Revenue Acts

By abonn
  • Sugar Act

    The Sugar Act put a 3 cents tax on foreign sugar along with increasing taxes on coffee, indigo, and certain kinds of wine. This act was create to protect the British trade, prevent smuggling, and money matters. Many colonists felt this act upset the balance of trade for merchants in Northern seaports as it banned the direct shipment of several important commodities. The government liked this act as it made them money and prevented people from buying goods from other countries.
  • Currency Act

    The Currency Act was passed to help control the colonial currency system. Parliamentary favored the hard currency system and enforced it, preventing the colonists from printing their own money and controlling the printing and the usage of money. This act reduced most national debt. Many colonists didn't like this act because they couldn't print their own money and use it how they wanted. The government liked this act because they had control over all the currency and making some profit.
  • Stamp Act

    The Stamp Act was created for all American colonists, requiring to pay a tax on every piece of printed paper they used. Ship's papers, legal documents, licenses, newspapers, playing cards, and other printed papers were taxed. The government needed to raise money for military defenses of the colonies. The colonies reacted immediately, wanting the act gone. To get the act gone they debated, wrote documents and harassed tax collectors.
  • Townshend Act

    This act passed after the repeal of the Stamp Act, collecting money from colonists in America by applying customs duties on imports if glass, lead, certain paints, paper, and tea. The colonists wouldn't buy tea unless it was smuggled. They felt this act would threaten the right of Colonial legislation.

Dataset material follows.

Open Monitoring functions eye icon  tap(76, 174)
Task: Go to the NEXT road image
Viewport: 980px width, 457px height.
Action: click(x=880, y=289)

The government continued to tax items of the colonists without their consent.
  • Tea Act

    The Tea Act was designed to bring back up the East India Company, which was going down financially, suffering with 18 million pounds of unsold tea. The colonists were fed up with the taxes and refused to unload the tea cargoes on ships. 340 chests of tea were dumped into the Boston Harbor. The Tea Act gave the government large amount of debt and granted the company a monopoly of imports and sale or tea.